– E foi aí que lhe disse que ela não sabia o que era o amor.
– Que te respondeu ela?
– Não me deu grande resposta que me lembre. Não deve ter ligado grande coisa ao que lhe disse. Também, quando não se sabe o que é, o que se vai dizer?
– Deve ter sido exatamente o contrário.
– Não percebi.
– Deve ter deixado escapar um esgar de sorriso e sentido pena de ti. Deixou-te estar.
– Pena? Que raio dizes?
– Talvez hoje te tivesse dado ela a resposta.
– Porque o faria?
– Por me parecer que, hoje, por certo a entenderias.
– Que crês que ela me diria, neste instante, se lhe falasse de amor?
– Exatamente o mesmo que pensou no dia em que lhe disseste essa descabida frase.
– Descabida?
– Sim, que mais seria!
– Que me dirias tu se te dissesse que não sabes o que é o amor?
– Descobrirás que o amor, quando o é, auto-alimenta-se. Que o amor, quando o é, está numa bolha intocável, noutro sítio do mundo, para lá do óbvio. Não depende de retorno. O amor existe, só por si, sem que se esteja perto. A paixão… bem… a paixão é coisa de pele, carece de alimento, presença. É aquela coisa da chama que não se pode deixar de olhar. A paixão é fogo de se estar, o amor sobrevive ao não se estar. O amor, quando o é, não se arranca de maneira alguma, mesmo que se o queira. O amor guarda-se, arruma-se, mas se é amor… amor fica. E fica por dentro, em todo o lugar que pises no mundo. De que te ris?
– Não me espantaria se tivesse guardado essa resposta para não me a dar.

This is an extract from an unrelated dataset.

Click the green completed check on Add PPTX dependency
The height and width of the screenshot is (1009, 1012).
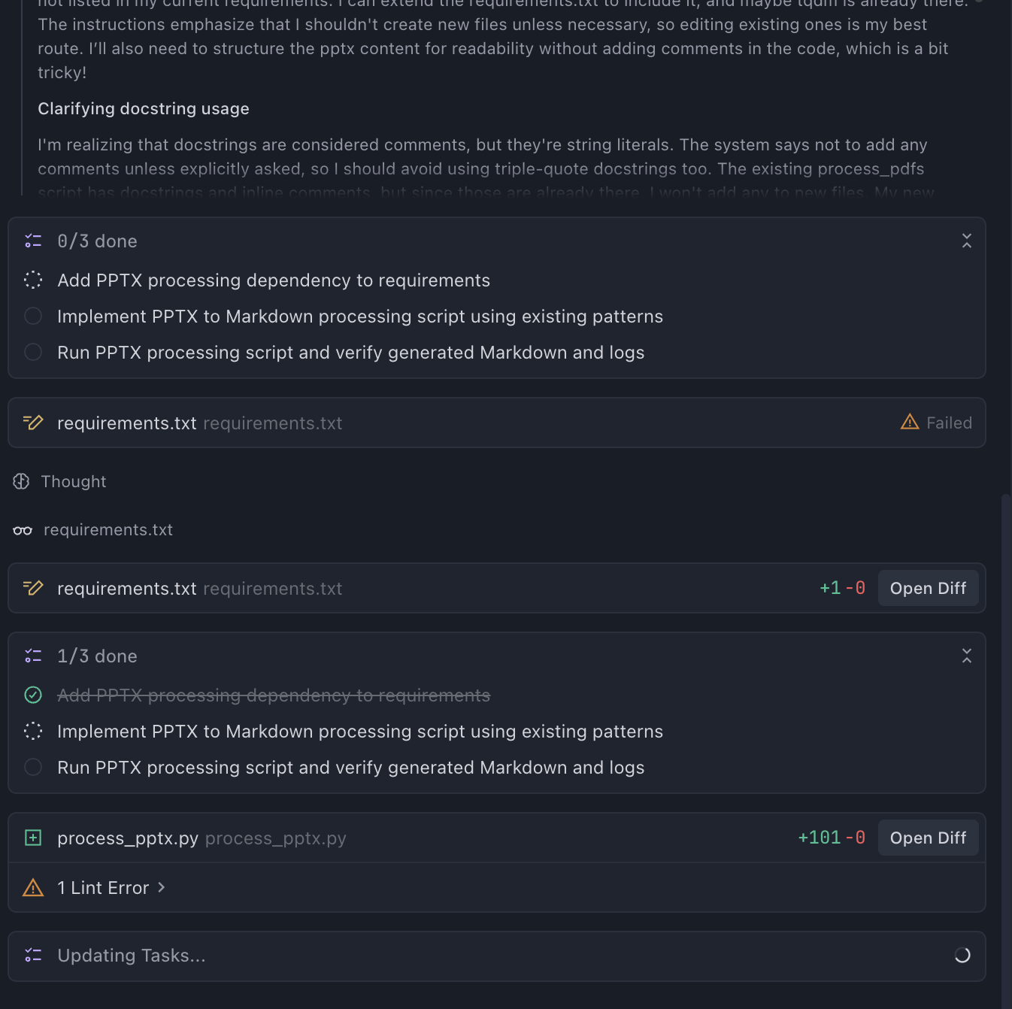(33, 695)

Não a acreditaria.
– Hoje, era a conversa outra.
– Evidentemente.
– Já devia ela saber de amor o suficiente para saber senti-lo sem que amarre.
– Confundiste-me.
– Se te morre a paixão e não te morre o amor, que farás tu?
– Reacendo-a?
– Fosse a vida um apaga, acende e sopra. Apaga, acende e sopra. Não o é. Quando o amor amarra, o melhor a fazê-lo é libertá-lo, deixá-lo ir. O amor, quando o é, não há morte, deixa-se ir. Já ela conhecia de cor a impossibilidade de matar o amor. Pouco podes com quem está habituado a guardar amor. Não te deu, por isso, grande resposta. Saberia que chegaria o dia em que descobririas que o amor existe apenas, e no lado de dentro. Que podemos convencer o mundo da sua inexistência, que pouco importará se o sabes vivo.
– Hoje, sei. Só não sei porque não se escolhe ficar ao lado do amor.
– Porque, em vezes, estar ao lado amarra e o amor quer-se livre. Quem tem o amor dentro, se se deixar ficar por senti-lo, tem a sua vida à mercê dos amados. A vida é tanto mais que se em torno não nos fizer sorrir, que se o carregue dali para fora.
– Colecionou amores, portanto.
– Não se deixou à mercê da sua capacidade de amar. Primeiramente liberdade, que a vida é para agarrar. Quando não existe conexão, quando os tempos se afastam, o amor amarra. E este quer-se livre. Uma coisa é uma coisa, outra coisa é outra coisa.
– Continuo sem perceber alguma dessa lógica.
– Faltou-te o óbvio. Ter-lhe perguntado o que era para ela o amor.
– O que teria isso mudado?
– As palavras são só isso, o significado é o nosso. Disseste-lhe que não sabia o que era o amor, mas ainda hoje tu não sabes como ela o vê.